Take the entries below and print only the lines from the one with "You are a GUI agent. The screenshot is 1747×2100." through the one with "Team (951, 33)", exactly as they stand, both ends included.

⁂

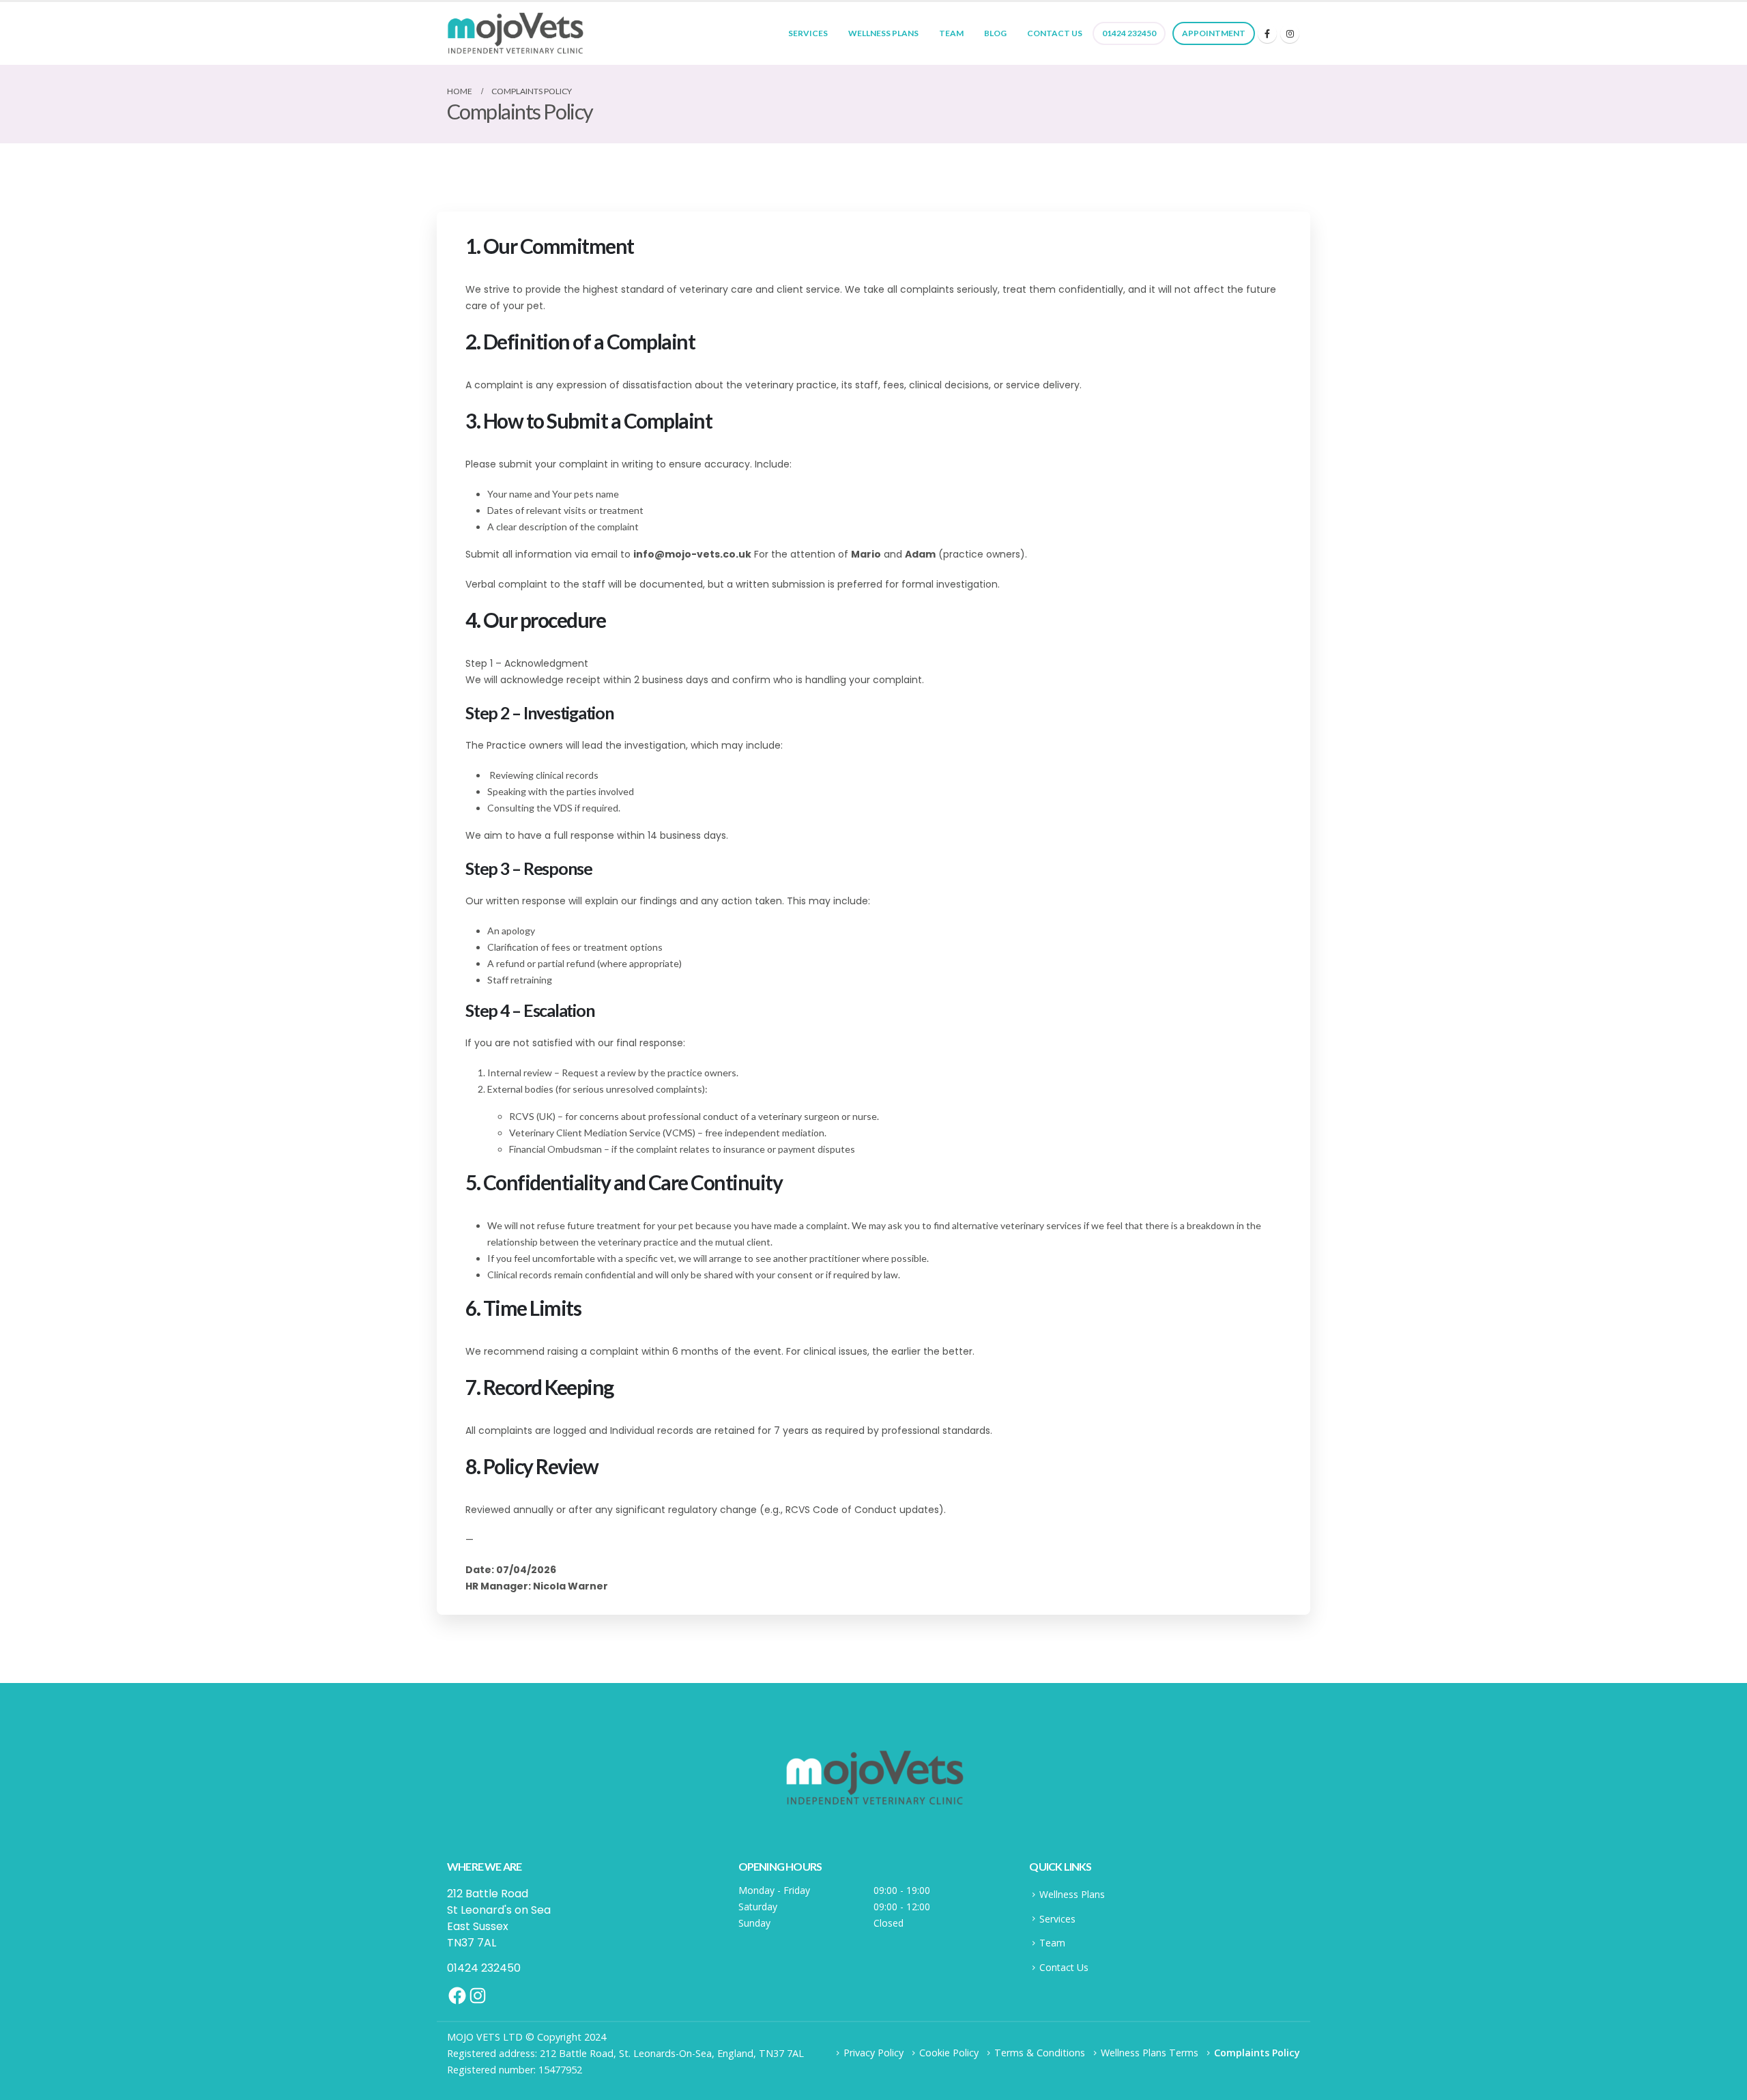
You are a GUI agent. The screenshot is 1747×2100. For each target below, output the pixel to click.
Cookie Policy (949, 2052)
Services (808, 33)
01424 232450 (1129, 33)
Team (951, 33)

⁂

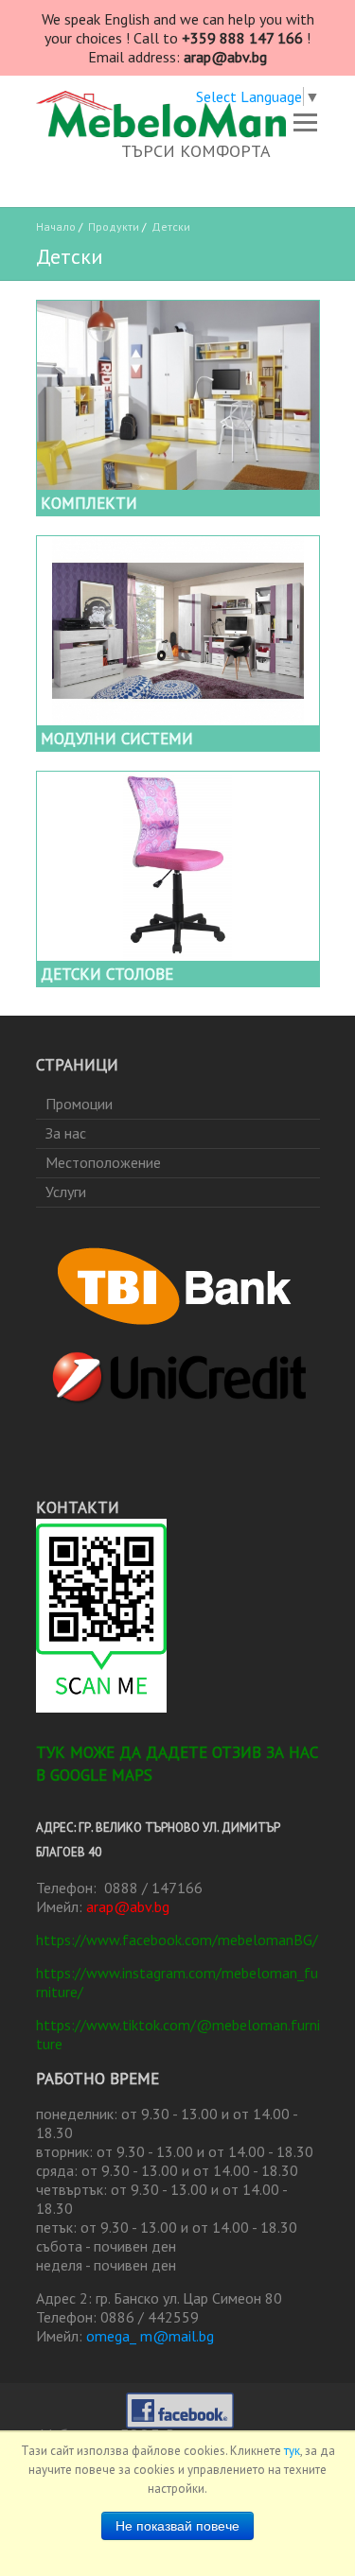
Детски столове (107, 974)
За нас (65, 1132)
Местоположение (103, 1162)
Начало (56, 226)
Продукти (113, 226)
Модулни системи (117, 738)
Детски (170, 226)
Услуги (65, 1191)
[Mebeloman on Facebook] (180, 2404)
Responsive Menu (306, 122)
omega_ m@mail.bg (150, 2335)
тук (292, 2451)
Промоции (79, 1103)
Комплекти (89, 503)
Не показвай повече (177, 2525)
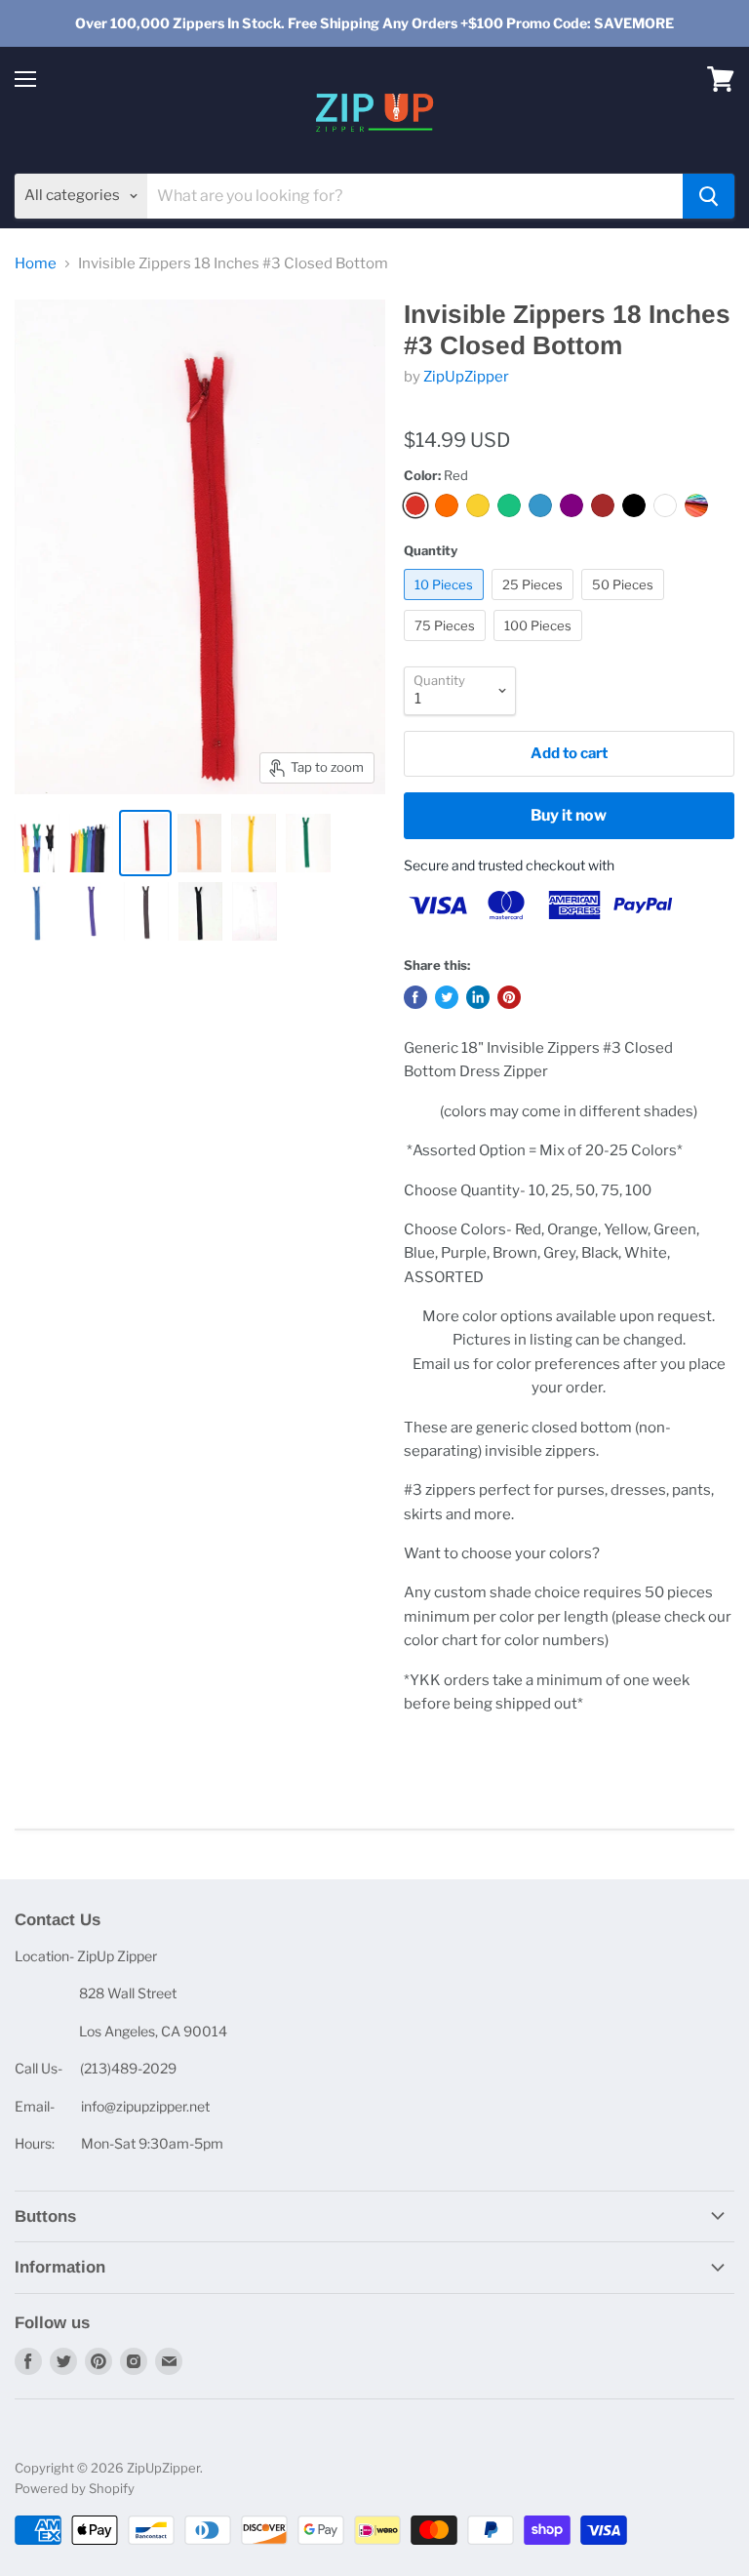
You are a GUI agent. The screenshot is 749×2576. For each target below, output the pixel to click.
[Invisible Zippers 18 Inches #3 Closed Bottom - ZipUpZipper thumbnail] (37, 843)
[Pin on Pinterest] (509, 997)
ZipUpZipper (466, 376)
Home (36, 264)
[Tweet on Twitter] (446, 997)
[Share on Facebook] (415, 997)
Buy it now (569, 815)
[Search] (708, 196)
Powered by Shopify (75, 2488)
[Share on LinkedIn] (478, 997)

⁂

# [Reply to the task]
You are a GUI agent. The screenshot is 1747×2100. For each target below, output the pixel to click.
Cookie Policy (949, 2052)
Services (808, 33)
01424 232450 (1129, 33)
Team (951, 33)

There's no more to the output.